■ **記述課題 1**
映画のなかのマンションを扱う文章から、「第一回目は、『憎いあンちくしょう』(蔵原惟義監督 山田信夫脚本 日活」で始まり「は既に730日になっていた。」で終わる部分を一字一句変えずに書き写してください。
■ **記述課題 2**
映画のなかのマンションを扱う文章のうち、「石原裕次郎演じるタレント北大作は」で始まる段落を、主な事実を残して箇条書きにまとめてください。
■ **記述課題 3**
映画のなかのマンションを扱う文章の最後の文を受けて、その続きを書き継いでください。

■ **表示本文**
====================

住まいの主要な形態としてすっかり日本に定着したマンション。世帯数に占める分譲マンションの割合(マンション化率)は、東京で27.6%と約3割を占めている (東京カンテイ プレスリリース2010年1月30日)。

下線部リンク先 : シリーズ「映画のなかのマンション」では、世界の映画でさまざまに描かれてきたマンションを追ってみる。

第一回目は、『憎いあンちくしょう』(蔵原惟義監督 山田信夫脚本 日活 1962年)を取り上げる。本作は日活アクションの「記念碑的作品」(渡辺武信)として知られた作品だ。

『憎いあンちくしょう』はこんな物語だ。

石原裕次郎演じるタレント北大作は若きマスコミの寵児。その敏腕マネージャー兼恋人の榊典子(浅丘ルリ子)。二人は自身たちの愛を新鮮なままに継続するため、キスをしない、肉体関係を持たないなどのルール決め、仕事のパートナーと恋人という立場を際どく使い分けながら、ふとした時に忍び寄る倦怠や虚しさを忘れるかのように、TV出演などで超多忙を極めながらマスコミ業界を泳いでいる。その奇妙なルールによる二人の関係は既に730日になっていた。

====================

■ **保存データ**
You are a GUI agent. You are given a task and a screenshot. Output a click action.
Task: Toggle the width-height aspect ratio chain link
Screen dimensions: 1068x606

====================

■ **解答例 1**
第一回目は、『憎いあンちくしょう』(蔵原惟義監督 山田信夫脚本 日活 1962年)を取り上げる。本作は日活アクションの「記念碑的作品」(渡辺武信)として知られた作品だ。

『憎いあンちくしょう』はこんな物語だ。

石原裕次郎演じるタレント北大作は若きマスコミの寵児。その敏腕マネージャー兼恋人の榊典子(浅丘ルリ子)。二人は自身たちの愛を新鮮なままに継続するため、キスをしない、肉体関係を持たないなどのルール決め、仕事のパートナーと恋人という立場を際どく使い分けながら、ふとした時に忍び寄る倦怠や虚しさを忘れるかのように、TV出演などで超多忙を極めながらマスコミ業界を泳いでいる。その奇妙なルールによる二人の関係は既に730日になっていた。

■ **解答例 2**
- 北大作(石原裕次郎)は、若くしてマスコミの寵児となったタレントである。
- 榊典子(浅丘ルリ子)は、大作の敏腕マネージャーであり恋人でもある。
- 二人は愛を新鮮なまま保つため、キスをしない、肉体関係を持たないなどのルールを決めている。
- 仕事のパートナーと恋人という立場を使い分け、倦怠や虚しさを忘れるかのように、TV出演などで超多忙なマスコミ業界を泳いでいる。
- このルールによる二人の関係は、既に730日になっていた。

■ **解答例 3**
熊本の無医村にジープを無報酬で届けてくれるヒューマニズムを理解するドライバーを求む、という風変わりな新聞広告をきかっけに、裕次郎は東京の下町で中古ジープの購入のために働き、熊本の医師(小池朝雄)と2年間の遠距離恋愛を続けている女性(芦川いずみ)と出会う。なにものかに突き動かされるように、裕次郎はそのジープを自らが運転して熊本まで運ぶことをTVの本番で公言する。すべてのスケジュールを放り投げて、オンボロジープを運転して熊本に向かう裕次郎。芦川たちの「純粋愛」に悪態をつき、ジャガーXK120を駆って裕次郎の後を追いながら、あの手この手の説得と妨害工作を企てるルリ子。マスコミ業界の怒り、売名行為と非難する人、その心意気を賞賛する人、有名タレントの突然のご乱心をヒューマニズムというテーマでちゃっかり番組に仕立て上げるやり手のプロデューサー(長門裕之)。ストーリーは、東京から熊本にいたるロードムービーを縦糸に、裕次郎とルリ子の愛をめぐる駆け引きという抽象的なテーマを横糸に展開してゆく。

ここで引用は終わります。